7.3. Kulüp Yöneticileri ve Tüzel Kişiliklerin Sorumluluğu
Kanun, suçun doğrudan failleri dışında, kurumsal sorumluluklara da değinmektedir. Spor kulüpleri ve kuruluşlar, Kanunun 5. maddesinde öngörülen yükümlülükleri (genellikle güvenlik, düzen ve diğer idari tedbirler) süresinde yerine getirmemeleri halinde, 21. madde uyarınca idari para cezasına tabi olurlar. Bu, kurumsal yapının suçun işlenmesine zemin hazırlayacak ortamı önlemekteki dolaylı sorumluluğunu göstermektedir.
Ayrıca, kulüp veya federasyon yöneticileri tarafından Kanun kapsamındaki fiillerin işlenmesi halinde, verilecek cezanın beş katına kadar artırılabilmesi de öngörülmüştür. Bu durum, kurumsal yapının en üst seviyesindeki kişilerin, sporun dürüstlüğünü korumaya yönelik özel ve ağırlaştırılmış bir sorumluluk taşıdığını vurgular.
SONUÇ
6222 sayılı Sporda Şiddet ve Düzensizliğin Önlenmesine Dair Kanun, şike ve teşvik primi suçlarını düzenleyerek Türk Ceza Hukuku’na sporun dürüstlüğünü koruma misyonu yüklemiştir. Kanun, müsabaka sonucunu etkileme amacıyla menfaat temin etmeyi veya vaat etmeyi, müsabakanın sonucunun etkilenip etkilenmediğine bakılmaksızın (anlaşma halinde tamamlanmış, anlaşma yoksa teşebbüs halinde) cezalandırarak tehlike suçu niteliğini güçlendirmiştir.
Kanunun temel başarısı, suçun icra alanını genişletmesinde yatmaktadır. Anlaşmanın varlığını bilerek katkıda bulunanların müşterek fail sayılması ve kamu görevlileri ile yöneticilere yönelik ağırlaştırıcı nedenler, yasanın kurumsal düzeydeki manipülasyonları engelleme niyetini açıkça ortaya koyar. Öte yandan, teşvik primi suçunda cezada yapılan yarı oranındaki indirim, Kanun koyucunun aktif oyun sergilemeye yönelik manipülasyon ile pasif oyuna (kaybetmeye) yönelik manipülasyon arasında bir ceza politikası farkı gözettiğini göstermektedir.

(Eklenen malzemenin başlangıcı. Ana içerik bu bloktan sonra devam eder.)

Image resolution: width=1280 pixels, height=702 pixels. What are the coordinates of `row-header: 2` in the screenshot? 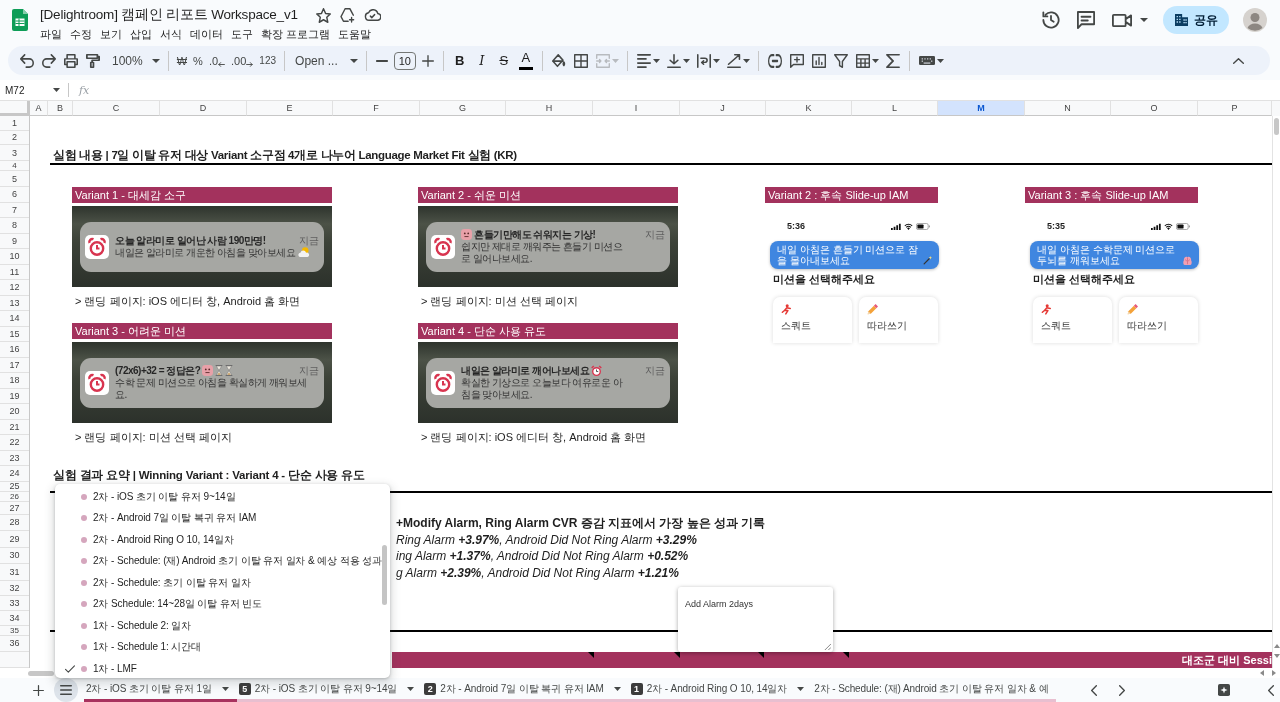 It's located at (14, 138).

Müsabaka öncesi suçu ifşa edenlere tanınan mutlak cezasızlık (etkin pişmanlık), Kanun’un caydırıcılıktan öte, önleyici amacını destekleyen en önemli hukuki mekanizmadır. Ancak “sair menfaat” gibi geniş tanımlar ve “işlenemez suç” doktrini gibi hukuki tartışmalar, bu alanda uzmanlaşmış bir savunmayı mutlak kılar. Zira bu tartışmalar, eylemin hukuki nitelendirmesini 6222 sayılı Kanun kapsamından çıkararak genel TCK hükümlerine taşıyabilme potansiyeline sahiptir.
6222 sayılı Kanun, sporun bütünlüğüne karşı işlenen bu suçlarla mücadelede Ceza Hukuku ve idari yaptırımları (seyirden yasaklanma) birleştirerek kapsamlı bir hukuki çerçeve sunmaktadır. Bu alanda karşılaşılan her hukuki süreç, hem adli yargılama hem de disiplin hukuku açısından titizlikle değerlendirilmelidir.